The excitement of Halloween for kids – and opportunity if we allow it – is to test out their fears and conquer them by taking a safe trip into the scary but safe world of another character, for some. For others, they try on characters they admire. Children should have the first voice in choosing what they will dress up as. In our family, we don’t go to the store and select a costume. We first talk about what or who he’d like to be. THEN we search for a costume to fit his hopes and dreams for a character he wants to try on. Exotic dancer would never even occur to most children because they’ve not seen them so why would we purchase a costume that is unfamiliar to a child?

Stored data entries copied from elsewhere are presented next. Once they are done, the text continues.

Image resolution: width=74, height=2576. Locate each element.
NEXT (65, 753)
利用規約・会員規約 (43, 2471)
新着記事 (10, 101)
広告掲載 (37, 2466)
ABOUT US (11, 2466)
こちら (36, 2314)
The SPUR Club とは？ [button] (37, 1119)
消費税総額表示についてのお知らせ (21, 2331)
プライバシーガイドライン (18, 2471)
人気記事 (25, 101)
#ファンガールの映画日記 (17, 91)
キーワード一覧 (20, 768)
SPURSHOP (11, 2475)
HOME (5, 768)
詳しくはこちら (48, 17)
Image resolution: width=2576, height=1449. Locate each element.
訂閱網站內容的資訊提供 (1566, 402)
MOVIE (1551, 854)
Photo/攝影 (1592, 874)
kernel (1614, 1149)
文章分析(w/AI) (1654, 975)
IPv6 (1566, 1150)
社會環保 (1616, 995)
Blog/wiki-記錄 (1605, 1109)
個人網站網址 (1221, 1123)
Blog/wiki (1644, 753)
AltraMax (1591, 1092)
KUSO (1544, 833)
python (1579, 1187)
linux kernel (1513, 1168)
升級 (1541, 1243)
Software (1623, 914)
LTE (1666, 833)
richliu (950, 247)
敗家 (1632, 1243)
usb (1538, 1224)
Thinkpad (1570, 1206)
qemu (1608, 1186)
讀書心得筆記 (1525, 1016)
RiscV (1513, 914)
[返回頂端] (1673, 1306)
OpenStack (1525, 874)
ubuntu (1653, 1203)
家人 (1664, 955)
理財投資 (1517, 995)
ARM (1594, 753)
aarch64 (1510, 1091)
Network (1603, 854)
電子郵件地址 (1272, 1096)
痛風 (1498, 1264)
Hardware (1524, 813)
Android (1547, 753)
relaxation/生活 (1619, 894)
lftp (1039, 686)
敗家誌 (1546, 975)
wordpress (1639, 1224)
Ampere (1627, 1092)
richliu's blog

Teenage girls are beginning to deal with and understand their sexuality. And it’s certainly a time when teens are working on exploring their self-identity and who they want to become – and that includes who they will be as a sexual being. Be sure that there is an ongoing dialogue about the role of clothing in your household. Ask open-ended questions to prompt thinking. If your tone is critical of your daughter’s clothing choices, it’s likely she will shut down and not engage in the conversation. But often teen girls are fascinated by social dilemmas so use that to your advantage. Pose real questions about various types of clothing and ask what they might say about a person’s job, roles and character. Because there are safety risks with dressing in highly sexualized clothing, parents want to have frank conversations about where they need to draw a line and say “no.” But first, to have some success with those conversations, begin with questions. Allow teens to explore their own thoughts about the issue. And allow them to make their own decisions about costumes within the boundaries you’ve established ahead of time.
Costumes that expose little girls with “sexual-looking” designs do certainly shape girls’ perceptions of themselves – their identity and their idea of what others find exciting and appropriate. I want our daughters to be excited about trying on who they could become in the world – a brave contributor to science or public policy! Where are the prime minister and presidential costumes for our girl leaders of the future? Girls are more likely to encounter a female presidential candidate when they turn on television today than a police officer in a skimpy uniform. We need to encourage girls to hope and dream about who they want to try on. They very well may want to slay a dragon as my four year old neighbor does. The challenge for parents is to allow children to guide us in who they want to try becoming for a night and then lead them to costumes that truly represent those characters and qualities that kids are eager to explore!